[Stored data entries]
--

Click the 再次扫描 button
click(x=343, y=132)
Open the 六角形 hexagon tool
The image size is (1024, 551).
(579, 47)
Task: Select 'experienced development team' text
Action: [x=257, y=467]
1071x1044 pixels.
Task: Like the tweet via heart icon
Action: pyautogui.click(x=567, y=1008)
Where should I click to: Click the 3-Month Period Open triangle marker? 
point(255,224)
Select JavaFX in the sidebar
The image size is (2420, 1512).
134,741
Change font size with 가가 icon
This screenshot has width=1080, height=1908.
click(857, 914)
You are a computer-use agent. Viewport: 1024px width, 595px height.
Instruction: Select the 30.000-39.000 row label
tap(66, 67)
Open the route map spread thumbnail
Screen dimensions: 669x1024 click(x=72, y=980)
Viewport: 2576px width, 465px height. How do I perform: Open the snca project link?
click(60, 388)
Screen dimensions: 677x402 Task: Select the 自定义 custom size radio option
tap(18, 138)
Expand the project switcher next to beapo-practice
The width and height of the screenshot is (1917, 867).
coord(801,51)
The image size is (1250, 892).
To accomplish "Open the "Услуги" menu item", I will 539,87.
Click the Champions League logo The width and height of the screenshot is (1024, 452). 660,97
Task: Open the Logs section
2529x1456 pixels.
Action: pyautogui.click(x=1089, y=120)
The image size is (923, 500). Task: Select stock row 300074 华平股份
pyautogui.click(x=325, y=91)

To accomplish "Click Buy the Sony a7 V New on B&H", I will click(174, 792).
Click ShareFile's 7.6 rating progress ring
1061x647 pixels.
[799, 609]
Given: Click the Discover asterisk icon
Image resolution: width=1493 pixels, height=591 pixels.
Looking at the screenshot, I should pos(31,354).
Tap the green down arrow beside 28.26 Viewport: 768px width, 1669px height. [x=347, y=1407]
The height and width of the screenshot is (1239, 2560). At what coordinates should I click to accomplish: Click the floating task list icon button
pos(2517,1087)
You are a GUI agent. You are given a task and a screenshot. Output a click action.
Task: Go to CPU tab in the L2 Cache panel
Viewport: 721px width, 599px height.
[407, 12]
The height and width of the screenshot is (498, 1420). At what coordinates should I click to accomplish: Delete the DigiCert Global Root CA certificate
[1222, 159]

--

THE REQUEST:
Show each line of the records that contains the word "size". Case counts.

FULL OUTPUT:
The image size is (1024, 551).
The image size is (2420, 1512).
Change font size with 가가 icon
Screen dimensions: 677x402 Task: Select the 自定义 custom size radio option
The image size is (1250, 892).
The image size is (923, 500). Task: Select stock row 300074 华平股份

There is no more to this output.